Source extract START
HPiP: an R/Bioconductor package for predicting host-pathogen protein-protein interactions from protein sequences using ensemble machine learning approach

Bioinform Adv. 2022 May 23;2(1):vbac038. doi: 10.1093/bioadv/vbac038. eCollection 2022.

Abstract

Motivation: Despite arduous and time-consuming experimental efforts, protein-protein interactions (PPIs) for many pathogenic microbes with their human host are still unknown, limiting our understanding of the intricate interactions during infection and the identification of therapeutic targets. Since computational tools offer a promising alternative, we developed an R/Bioconductor package, HPiP (Host-Pathogen Interaction Prediction) software with a series of amino acid sequence property descriptors and an ensemble machine learning classifiers to predict the yet unmapped interactions between pathogen and host proteins.

Results: Using severe acute respiratory syndrome coronavirus 1 (SARS-CoV-1) or the novel SARS-CoV-2 coronavirus-human PPI training sets as a case study, we show that HPiP achieves a good performance with PPI predictions between SARS-CoV-2 and human proteins, which we confirmed experimentally in human monocyte THP-1 cells, and with several quality control metrics. HPiP also exhibited strong performance in accurately predicting the previously reported PPIs when tested against the sequences of pathogenic bacteria, Mycobacterium tuberculosis and human proteins. Collectively, our fully documented HPiP software will hasten the exploration of PPIs for a systems-level understanding of many understudied pathogens and uncover molecular targets for repurposing existing drugs.

Availability and implementation: HPiP is released as an open-source code under the MIT license that is freely available on GitHub (https://github.com/BabuLab-UofR/HPiP) as well as on Bioconductor (http://bioconductor.org/packages/devel/bioc/html/HPiP.html).

Supplementary information: Supplementary data are available at Bioinformatics Advances online.
Source extract END
Provided data START
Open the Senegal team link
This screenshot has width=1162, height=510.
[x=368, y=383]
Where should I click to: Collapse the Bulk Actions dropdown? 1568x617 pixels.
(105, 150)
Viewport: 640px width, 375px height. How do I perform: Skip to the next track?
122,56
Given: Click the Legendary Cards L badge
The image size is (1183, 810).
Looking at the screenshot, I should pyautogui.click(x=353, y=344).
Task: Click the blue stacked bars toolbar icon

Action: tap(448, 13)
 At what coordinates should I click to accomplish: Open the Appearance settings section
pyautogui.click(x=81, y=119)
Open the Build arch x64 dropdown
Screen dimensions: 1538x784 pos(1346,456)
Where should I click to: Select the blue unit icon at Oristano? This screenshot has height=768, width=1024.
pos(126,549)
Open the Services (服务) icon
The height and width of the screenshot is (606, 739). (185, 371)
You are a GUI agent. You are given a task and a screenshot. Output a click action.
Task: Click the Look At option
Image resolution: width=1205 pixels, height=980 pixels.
Provided data END
# What is being asked
Copy the HPiP abstract between "HPiP: an R/Bioconductor" and "and host proteins.", inclusive, swapping each "ensemble" for "stacked".

# Response below
HPiP: an R/Bioconductor package for predicting host-pathogen protein-protein interactions from protein sequences using stacked machine learning approach

Bioinform Adv. 2022 May 23;2(1):vbac038. doi: 10.1093/bioadv/vbac038. eCollection 2022.

Abstract

Motivation: Despite arduous and time-consuming experimental efforts, protein-protein interactions (PPIs) for many pathogenic microbes with their human host are still unknown, limiting our understanding of the intricate interactions during infection and the identification of therapeutic targets. Since computational tools offer a promising alternative, we developed an R/Bioconductor package, HPiP (Host-Pathogen Interaction Prediction) software with a series of amino acid sequence property descriptors and an stacked machine learning classifiers to predict the yet unmapped interactions between pathogen and host proteins.